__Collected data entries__

-------------------------

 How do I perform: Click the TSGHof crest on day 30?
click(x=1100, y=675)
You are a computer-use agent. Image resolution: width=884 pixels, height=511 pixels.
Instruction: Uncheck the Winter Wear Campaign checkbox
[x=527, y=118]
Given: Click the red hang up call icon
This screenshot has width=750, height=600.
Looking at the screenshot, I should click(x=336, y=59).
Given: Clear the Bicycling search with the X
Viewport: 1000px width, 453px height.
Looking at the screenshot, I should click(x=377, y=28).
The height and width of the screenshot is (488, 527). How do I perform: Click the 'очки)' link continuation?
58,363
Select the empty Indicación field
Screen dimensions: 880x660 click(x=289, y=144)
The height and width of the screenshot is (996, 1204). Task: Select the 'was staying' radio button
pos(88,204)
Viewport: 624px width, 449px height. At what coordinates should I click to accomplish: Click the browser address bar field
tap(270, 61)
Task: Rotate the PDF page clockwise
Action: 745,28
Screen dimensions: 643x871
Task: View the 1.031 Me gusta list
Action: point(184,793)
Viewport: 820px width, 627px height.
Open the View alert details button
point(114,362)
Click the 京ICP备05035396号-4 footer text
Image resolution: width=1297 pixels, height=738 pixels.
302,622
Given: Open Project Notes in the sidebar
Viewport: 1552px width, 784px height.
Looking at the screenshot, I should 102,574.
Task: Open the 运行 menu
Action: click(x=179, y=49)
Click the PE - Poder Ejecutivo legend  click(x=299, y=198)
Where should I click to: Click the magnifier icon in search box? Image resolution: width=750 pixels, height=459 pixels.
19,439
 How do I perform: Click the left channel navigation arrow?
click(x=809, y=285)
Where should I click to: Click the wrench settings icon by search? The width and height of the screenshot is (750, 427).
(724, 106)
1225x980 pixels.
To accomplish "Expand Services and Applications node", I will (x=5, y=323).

-------------------------

__Exercise__
Print exactly the stretch of lines beginning with the one that holds "Viewport: 1552px width, 784px height." and ending at the last line above.

__Task answer__
Viewport: 1552px width, 784px height.
Looking at the screenshot, I should 102,574.
Task: Open the 运行 menu
Action: click(x=179, y=49)
Click the PE - Poder Ejecutivo legend  click(x=299, y=198)
Where should I click to: Click the magnifier icon in search box? Image resolution: width=750 pixels, height=459 pixels.
19,439
 How do I perform: Click the left channel navigation arrow?
click(x=809, y=285)
Where should I click to: Click the wrench settings icon by search? The width and height of the screenshot is (750, 427).
(724, 106)
1225x980 pixels.
To accomplish "Expand Services and Applications node", I will (x=5, y=323).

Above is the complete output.